» What the exercise asks
In the copy, include exactly the lines from the one with "Click the user's colorful profile avatar" through the end of the data and no others, both ends kept, with every picture left out.

» Data extract

###

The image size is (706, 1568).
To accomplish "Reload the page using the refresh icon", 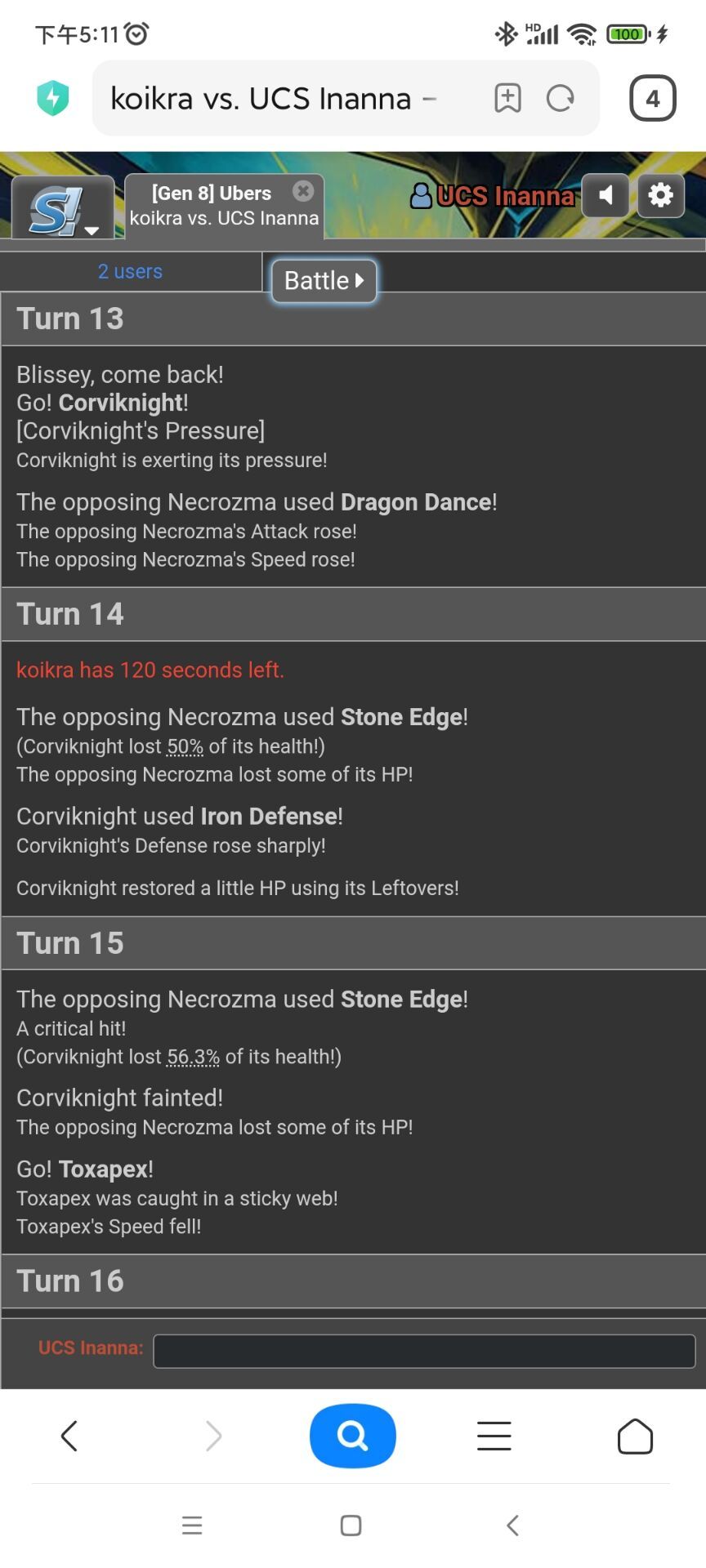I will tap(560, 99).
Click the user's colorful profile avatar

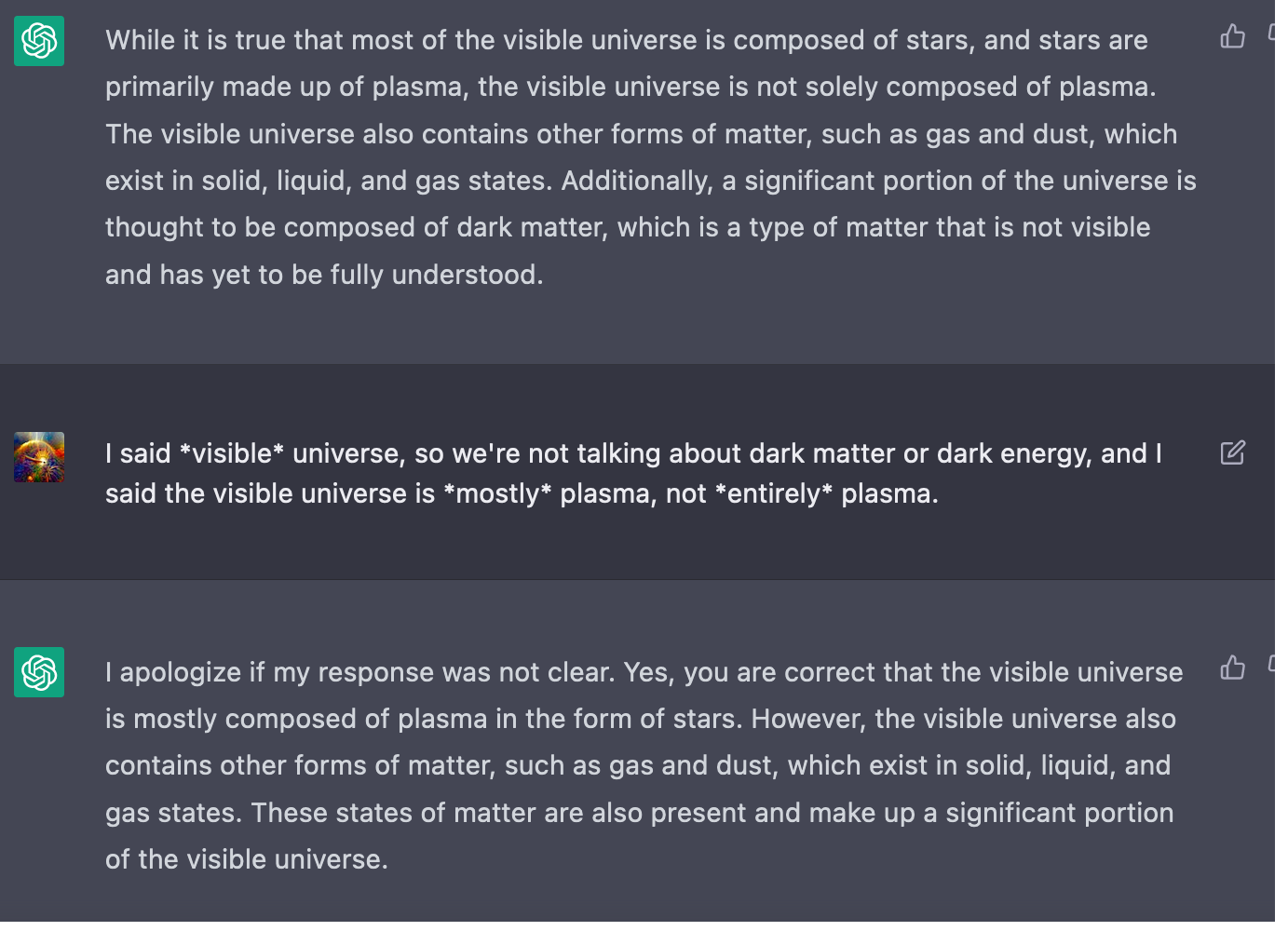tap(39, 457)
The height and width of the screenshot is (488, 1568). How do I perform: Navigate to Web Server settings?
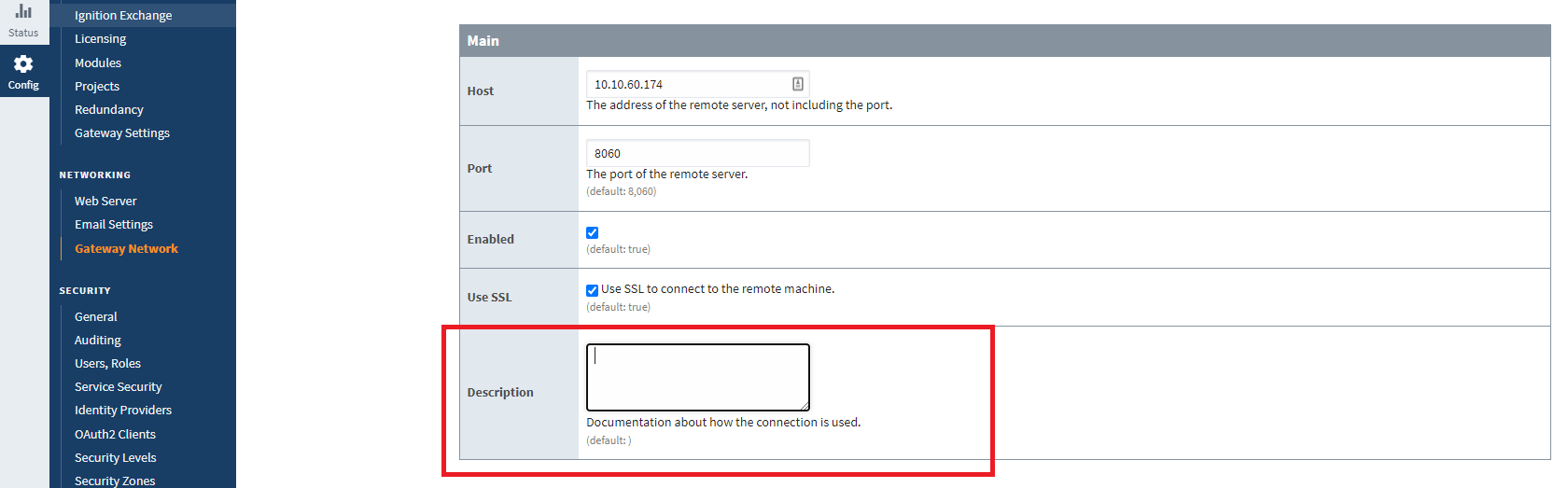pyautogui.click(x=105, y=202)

###

» Exercise output
Click the user's colorful profile avatar

tap(39, 457)
The height and width of the screenshot is (488, 1568). How do I perform: Navigate to Web Server settings?
pyautogui.click(x=105, y=202)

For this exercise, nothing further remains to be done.